One of the most common concerns we hear before an initial meeting is, “What am I supposed to bring?” Many people assume they need to arrive with a binder full of paperwork, a complete list of accounts, and all of their decisions already made. In our experience, that is usually not the case.
For a first meeting, the most important thing to bring is your questions.
That first consultation is not usually a full planning meeting. It is the time for us to learn about your concerns, answer the questions that are top of mind, explain the process, talk through options, and help you understand what moving forward would look like. It is also a chance for you to get comfortable with us and decide whether our firm is the right fit for your family and your goals.
A lot of people feel pressure to be overly prepared. They think they need bank statements, tax returns, old documents, marriage certificates, and detailed financial records just to get started. Most of the time, that level of preparation is not necessary for the initial consultation. What helps us most at the beginning is not a stack of paper. It is a clear sense of your family, your goals, and the big picture of what you own.
That means it is helpful to come in knowing the basics. We usually want to understand your family structure first. Are you married? Do you have children? Are your parents still living? Do you have siblings? We also want a general understanding of your assets, such as whether you own a home, have a second property, and have retirement accounts, investments, or life insurance. At this stage, we usually do not need detailed documentation. A general understanding is enough to begin giving useful guidance.
If you are planning as a couple, one of the most important things to bring is each other. We often see one spouse come in alone, and that can make the process harder than it needs to be. The other spouse may have questions that were never answered, or may hear the information secondhand and have a different understanding of what was discussed. When both people are in the room, we can make sure both voices are heard from the start.
The same idea applies to unmarried couples who are planning together. If both people intend to create a will or trust, both should be present for the first meeting.

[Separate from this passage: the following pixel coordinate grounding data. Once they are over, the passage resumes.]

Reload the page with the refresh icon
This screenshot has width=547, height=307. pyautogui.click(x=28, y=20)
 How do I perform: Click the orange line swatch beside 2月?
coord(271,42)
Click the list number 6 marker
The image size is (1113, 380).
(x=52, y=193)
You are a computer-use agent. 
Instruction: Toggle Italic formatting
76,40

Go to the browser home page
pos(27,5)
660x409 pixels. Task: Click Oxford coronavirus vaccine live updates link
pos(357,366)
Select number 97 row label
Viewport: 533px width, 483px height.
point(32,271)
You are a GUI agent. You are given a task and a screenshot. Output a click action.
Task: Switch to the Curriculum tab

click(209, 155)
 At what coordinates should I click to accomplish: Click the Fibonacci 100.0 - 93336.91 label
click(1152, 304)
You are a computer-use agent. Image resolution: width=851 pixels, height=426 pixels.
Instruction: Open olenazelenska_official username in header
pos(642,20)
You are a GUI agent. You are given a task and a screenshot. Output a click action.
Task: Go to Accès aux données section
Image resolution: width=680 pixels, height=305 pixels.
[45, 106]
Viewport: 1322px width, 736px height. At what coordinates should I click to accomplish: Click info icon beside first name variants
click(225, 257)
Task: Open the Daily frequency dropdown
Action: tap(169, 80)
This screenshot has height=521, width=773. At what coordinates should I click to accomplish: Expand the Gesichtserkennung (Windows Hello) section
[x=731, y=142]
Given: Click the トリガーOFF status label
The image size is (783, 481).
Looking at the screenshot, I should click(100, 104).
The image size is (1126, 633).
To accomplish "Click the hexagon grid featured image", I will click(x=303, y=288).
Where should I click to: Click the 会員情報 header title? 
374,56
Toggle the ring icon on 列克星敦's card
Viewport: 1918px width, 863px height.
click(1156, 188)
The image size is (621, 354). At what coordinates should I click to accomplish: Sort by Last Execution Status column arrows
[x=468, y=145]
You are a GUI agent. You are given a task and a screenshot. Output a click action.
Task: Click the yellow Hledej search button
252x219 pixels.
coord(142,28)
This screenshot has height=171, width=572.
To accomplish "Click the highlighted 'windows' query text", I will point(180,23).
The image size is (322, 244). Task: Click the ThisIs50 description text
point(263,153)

It is important for us to understand whether both people share the same goals and wishes before moving forward.
Another helpful way to prepare is to think about your goals ahead of time. Not the technical details, but the reasons you are doing this. Do you want to make things easier for your family? Do you want to reduce the burden and cost of probate? Do you want to protect the house if nursing home care ever becomes necessary? Do you want to preserve an inheritance for your children? Those big-picture goals help us recommend the right tools and strategies.
We also encourage people to be candid, even when the facts are uncomfortable. In our experience, some of the most important information is what people leave out. That might include an estranged child, a complicated marital history, or the fact that a prior divorce was never finalized. Those details matter. They can affect what options are available and how documents need to be prepared. The more complete the picture, the better the guidance we can give.
That said, if you do forget something in the first meeting, it does not mean the process is ruined. Plans can be updated and corrected. It’s just better for everyone when we understand the full picture as early as possible.
The bottom line is that your first meeting should not feel intimidating. You do not need to show up with every answer and every piece of paper. You do not need to know exactly how your will or estate planning documents should be structured. You just need to come ready to talk about your family, your goals, and the concerns that brought you in.
That is what gives the meeting value. Not perfect preparation, but a productive conversation.
If you are starting to think about your planning, begin by writing down your questions and goals. That alone is often enough to make the first conversation much more useful.